Les Secrets de la Princesse de Cadignan d'Arielle Dombasle (2023)

 


 

À l'origine des Secrets de la Princesse de Cadignan fut un vain de jeu de séduction qui se soldat par un échec. Et à l'issue duquel, l'écrivain et dramaturge français Honoré de Balzac créa ce personnage de fiction. L'homme aura eu beau tenter de prendre dans ses filets Claire de Maillé de La Tour-Landry, épouse du Duc de Castries, sa déception aura au moins eu pour conséquence de faire naître dans l’œuvre d'Honoré de Balzac une héroïne qui constamment apparaîtra au fil de divers écrits.
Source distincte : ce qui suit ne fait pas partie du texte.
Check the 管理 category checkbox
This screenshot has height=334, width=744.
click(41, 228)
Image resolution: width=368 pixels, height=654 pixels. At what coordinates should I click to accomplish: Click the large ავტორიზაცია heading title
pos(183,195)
Et parmi ces derniers, celui qui donne désormais son nom au dernier long-métrage mis en scène par l'actrice et réalisatrice française Arielle Dombasle, Les secrets de la Princesse de Cadignan. D'une remarquable rigueur que d'aucun pourrait considérer de suicidaire, la septuagénaire n'a pas encore osé proposer à d'autres les idées parfaitement saugrenues qui lui passent par la tête et qu'elle préfère visiblement elle-même diriger. Depuis trente années qu'elle partage la vie de Bernard Henri-Levy, on remarquera que des débuts érotiques jusqu'à l'apogée grandiloquente de ses dernières œuvres en tant que réalisatrice, Arielle Dombasle aura su faire fi des commentaires obséquieux et aura su demeurer telle que ses diverses apparitions télévisuelles et cinématographiques nous l'ont présentée. Libre, joyeuse, vivant peut-être essentiellement pour le regard énamouré de son homme, véritable pense-bête rappelant que la vie n'est que plaisir et excentricité à ceux qui vivent dans l'obscurité, la voici donc aux commandes d'un nouveau long-métrage qui comme les autres et notamment Opium ou Alien Crystal Palace, est emprunt d'une passion défaillante pour la direction d'acteurs et l’auto-centrisme. Dans Les Secrets de la Princesse de Cadignan, forcément, Arielle Dombasle s'offre la part du lion... ou de la lionne en interprétant l'héroïne du récit. Cette femme aux conquêtes multiples dont elle confie le contenu à l'écoute très amicale de la marquise d'Espard qu'interprète de son côté Julie Depardieu.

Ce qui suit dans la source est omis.